Exercise input |
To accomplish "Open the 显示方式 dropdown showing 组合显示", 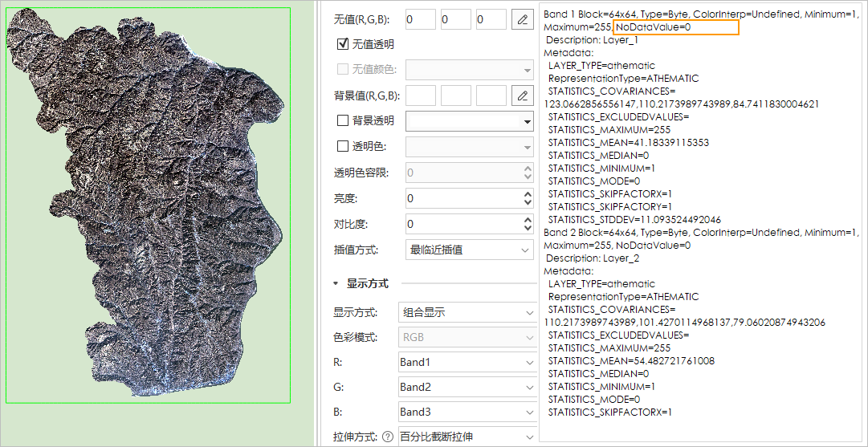I will [x=467, y=312].
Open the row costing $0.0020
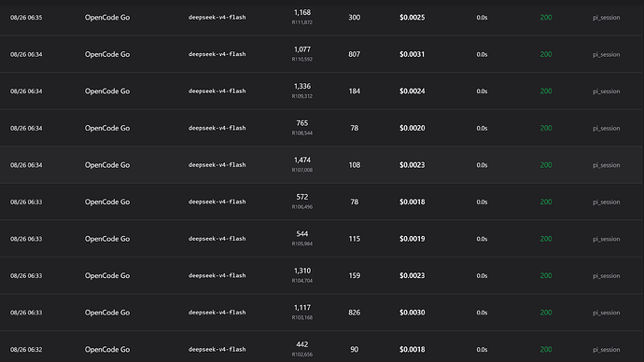This screenshot has height=362, width=644. (x=322, y=128)
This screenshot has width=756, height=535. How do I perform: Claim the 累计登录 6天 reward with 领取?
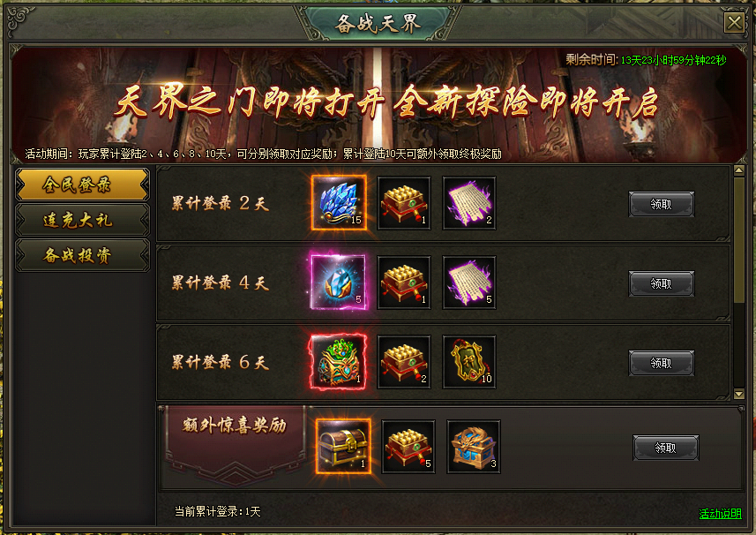662,363
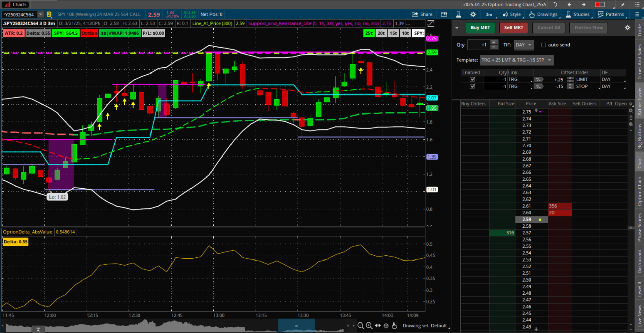644x333 pixels.
Task: Open the Patterns menu in chart toolbar
Action: pyautogui.click(x=611, y=14)
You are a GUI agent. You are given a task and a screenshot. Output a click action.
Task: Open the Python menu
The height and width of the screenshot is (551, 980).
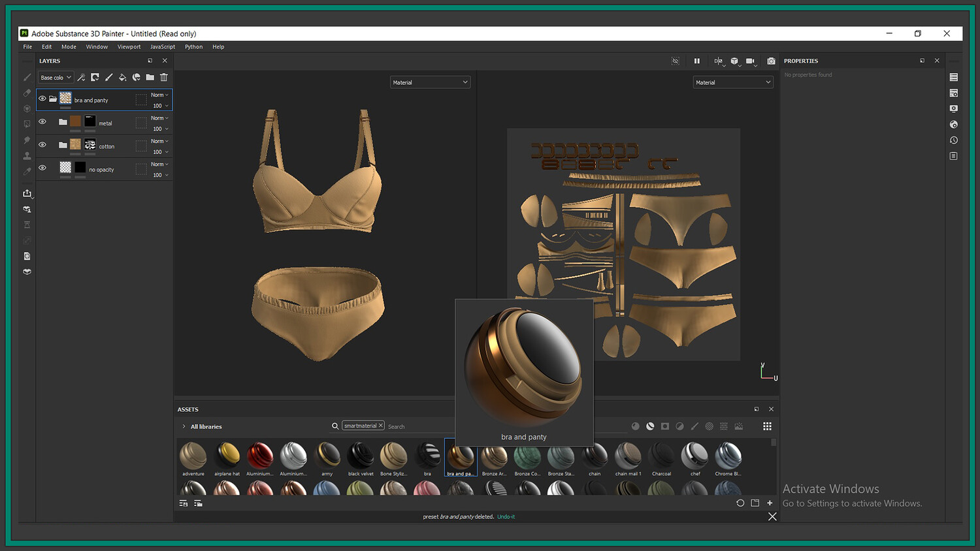(193, 47)
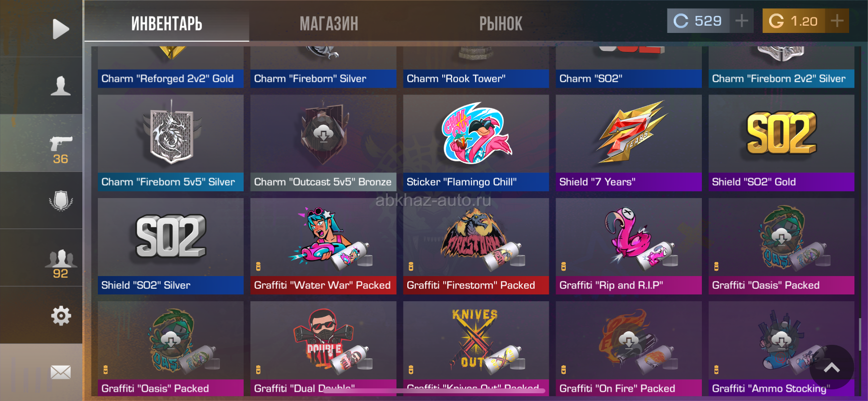Select Sticker "Flamingo Chill" item

click(x=476, y=143)
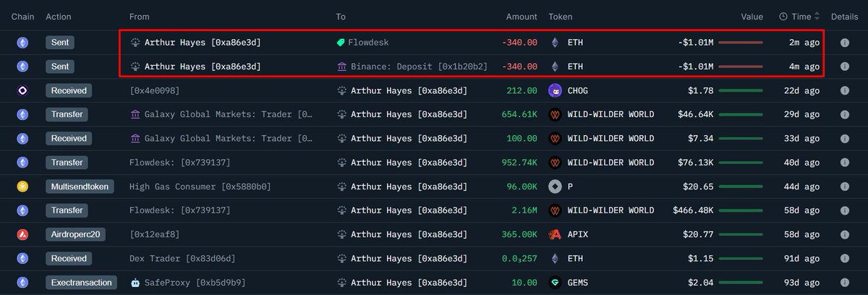Click the Token column header
Image resolution: width=868 pixels, height=295 pixels.
click(561, 16)
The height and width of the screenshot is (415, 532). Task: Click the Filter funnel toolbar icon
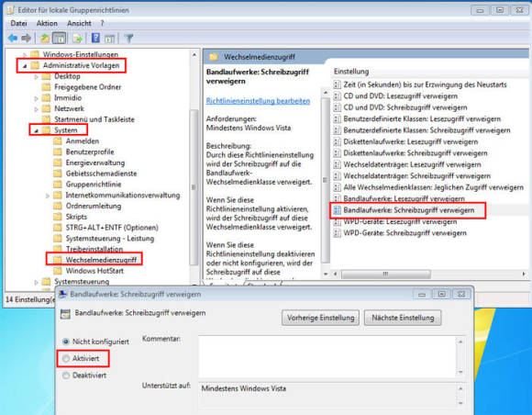point(128,39)

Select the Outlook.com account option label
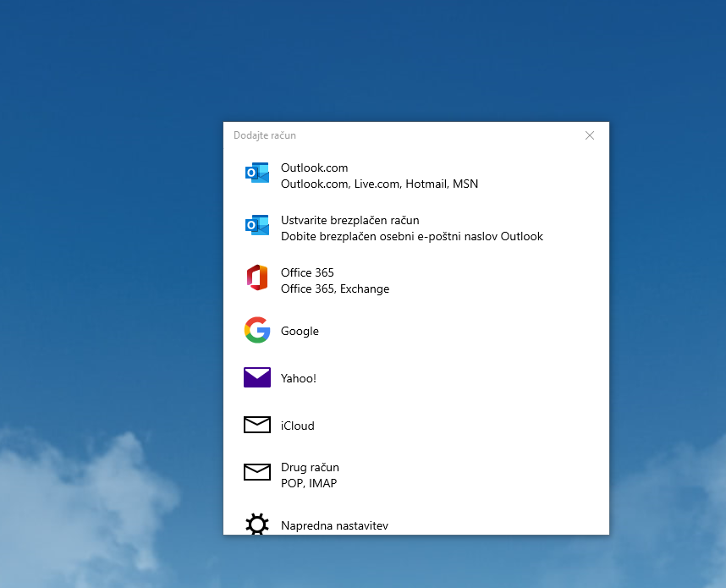[x=314, y=168]
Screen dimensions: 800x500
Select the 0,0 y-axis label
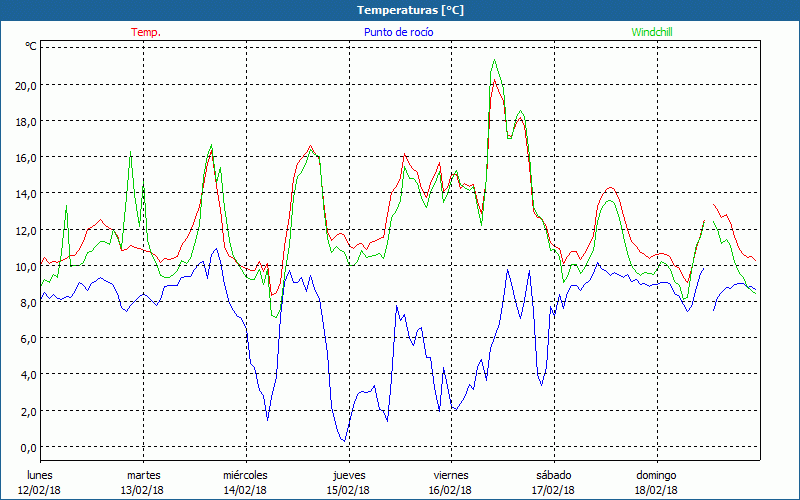tap(28, 447)
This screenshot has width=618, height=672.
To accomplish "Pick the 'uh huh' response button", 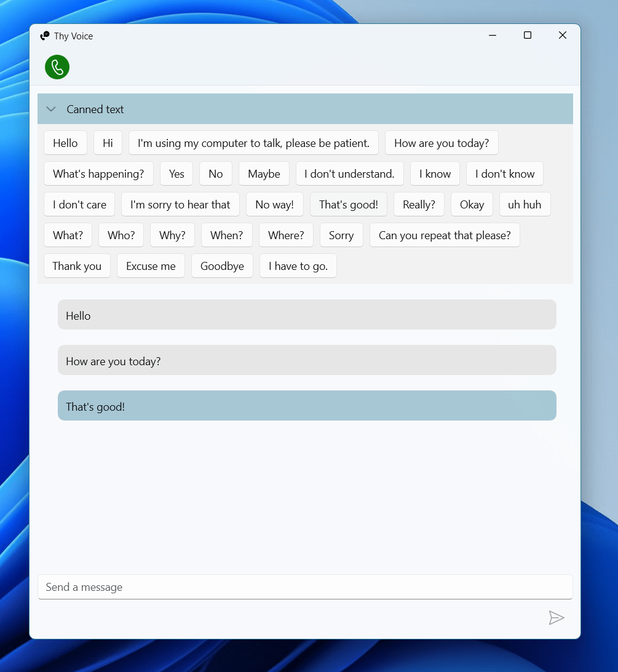I will click(525, 205).
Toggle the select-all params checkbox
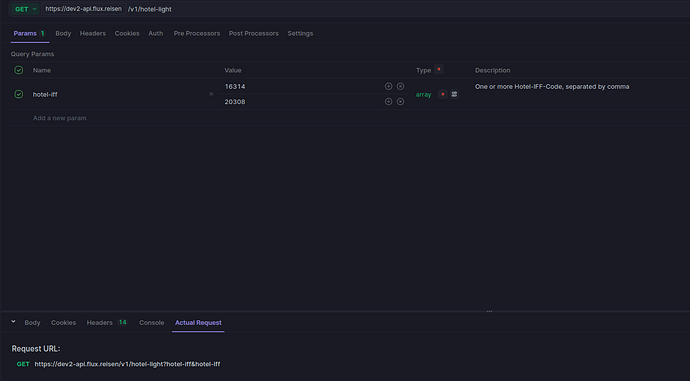 click(18, 70)
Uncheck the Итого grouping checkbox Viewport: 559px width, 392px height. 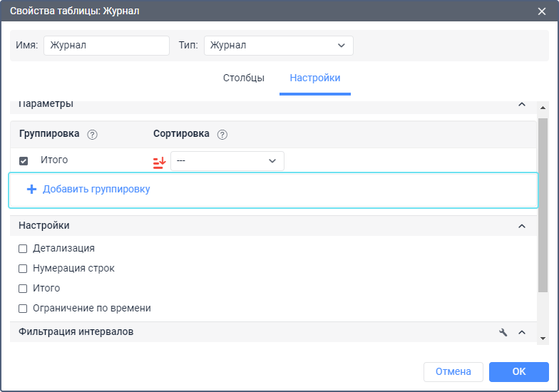(24, 161)
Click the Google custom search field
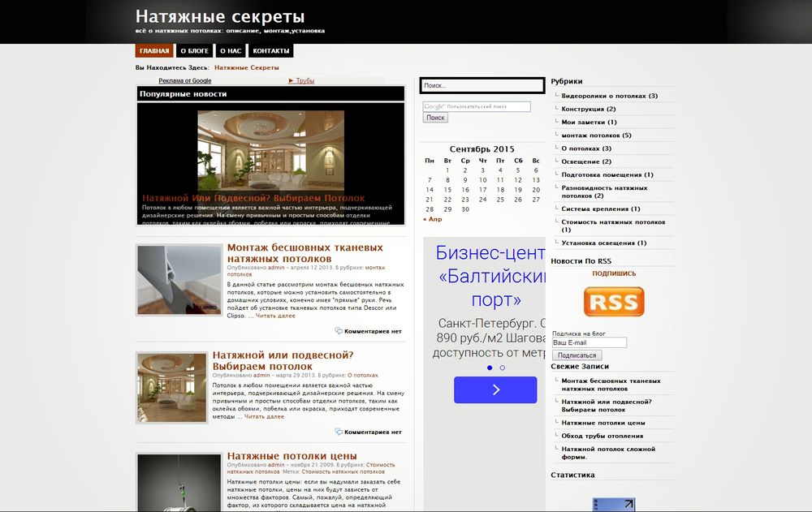This screenshot has width=812, height=512. [x=477, y=106]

Task requirements |
Between and including the line with "Task: Open the Python menu" and the line with "Screen dimensions: 800x500", repeat every line exactly as it appears above, with pictures left out.

Task output |
Task: Open the Python menu
The height and width of the screenshot is (551, 980).
(193, 47)
Select Sticker "Flamingo Chill" item

click(x=476, y=143)
Click the Token column header
Image resolution: width=868 pixels, height=295 pixels.
click(561, 16)
The height and width of the screenshot is (415, 532). Task: Click the Filter funnel toolbar icon
point(128,39)

Select the Outlook.com account option label
[x=314, y=168]
Screen dimensions: 800x500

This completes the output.